The subject matter of Living Proof is very relevant in today’s society and the book portrays both sides of the controversy. It is obvious the author favours science, as at times the religious argument is put across in a somewhat flippant manner through the way the religious characters are portrayed. I personally didn’t like this, as a constant thread though the book was essentially that the religious characters were extremists and almost stupid because of their beliefs. I did however enjoy the way Trent, who works for an enforcement agency protecting embryos, questions his faith in an intelligent and fascinating way which came across as very real because you could feel his confusion. From the science side, which I personally support, some arguments were ‘preachy’ and very run-of-the-mill. I would have preferred, from both sides, for characters other than
Trent to have more varying opinions and degrees of belief; this would have made the characters more interesting and complex.
There is a romantic sub-plot in this thriller. Whilst I’m not normally a fan of romance, it was done well and I did find myself routing for the couple by the end. Again, this is something that could have been taken further, and whilst there was some conflict, this could have been more complex to make it more interesting and less predictable.
The book was somewhat let down by the drop in pace in several parts which detracted from the suspense and left me slightly bored. Despite these slow parts, usually where characters were introduced or explored, there were still some characters, such as those in Arianna’s lab team, that I felt I didn’t know by the end of the book. Along side this there are small plot problems that make Arianna less believable as a character – why would she trust
Trent so fast? Why does her MS progress so quickly in a matter of weeks?

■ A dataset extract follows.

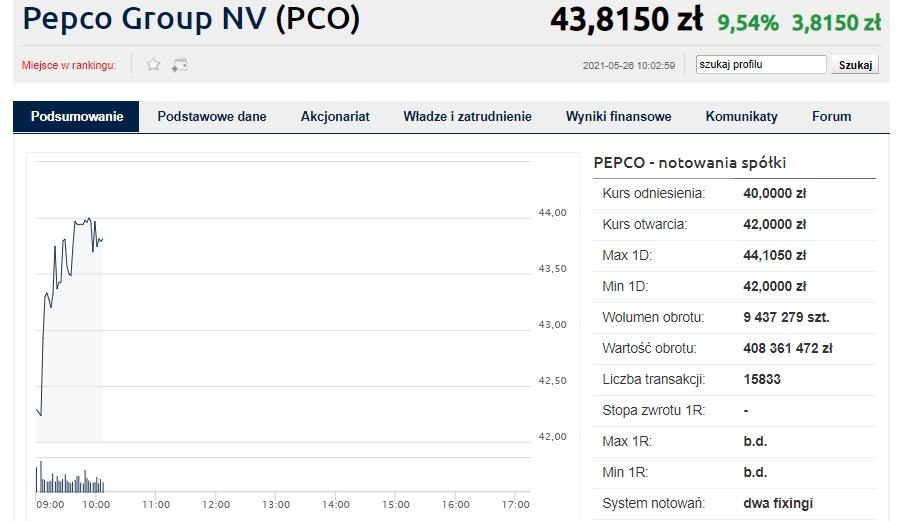This screenshot has height=521, width=914.
Task: Click the volume bars under the chart
Action: coord(70,479)
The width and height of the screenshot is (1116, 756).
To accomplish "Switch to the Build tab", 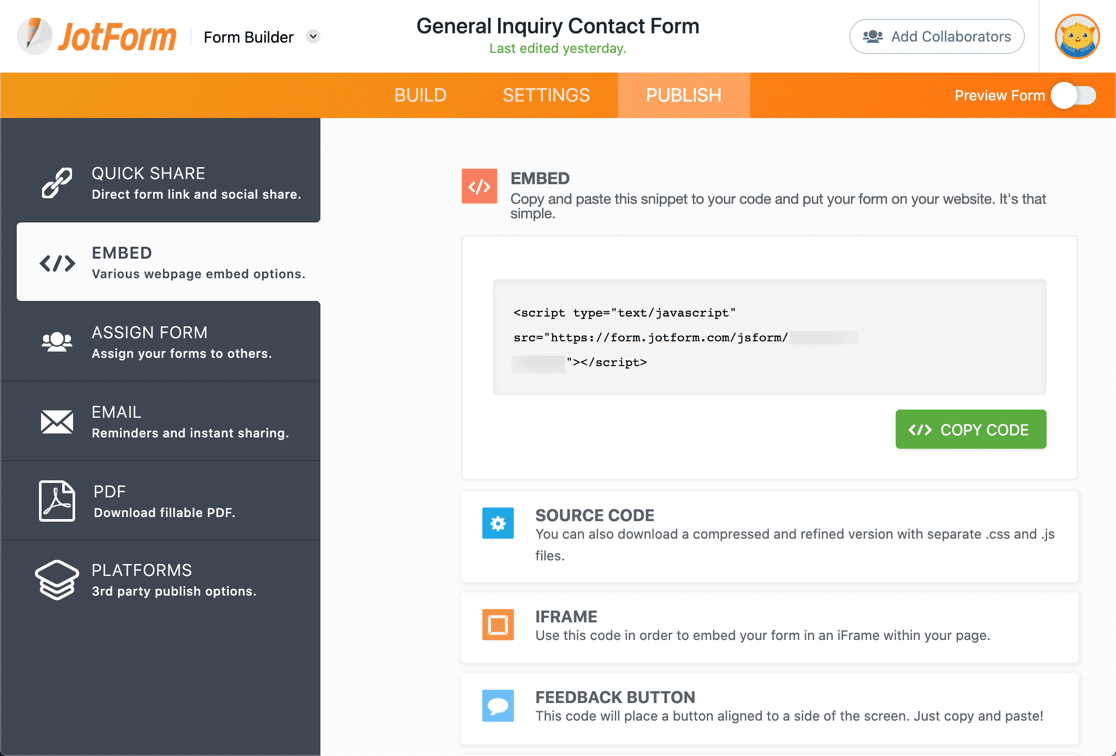I will click(420, 96).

Overall this book is an interesting look at a possible and realistic future. I enjoyed reading it, as I think other science/medical thriller fans will, due to the ethics involved. The plot does take a backseat to the pro-choice agenda and this may put some readers off. Christians and those who are strongly pro-life will also probably want to avoid this due to the characterisation of religious people; whom in this book are definitely the bad guys. I would especially recommend this for book clubs and school groups due to the discussions it will spurn, in fact I would have liked to see a ‘questions for discussion’ section or similar, which can often be found in similar books.
Living Proof is available from Amazon UK for £16.41 (hardback) and £5.08 (paperback), hopefully an e-book version will be released soon.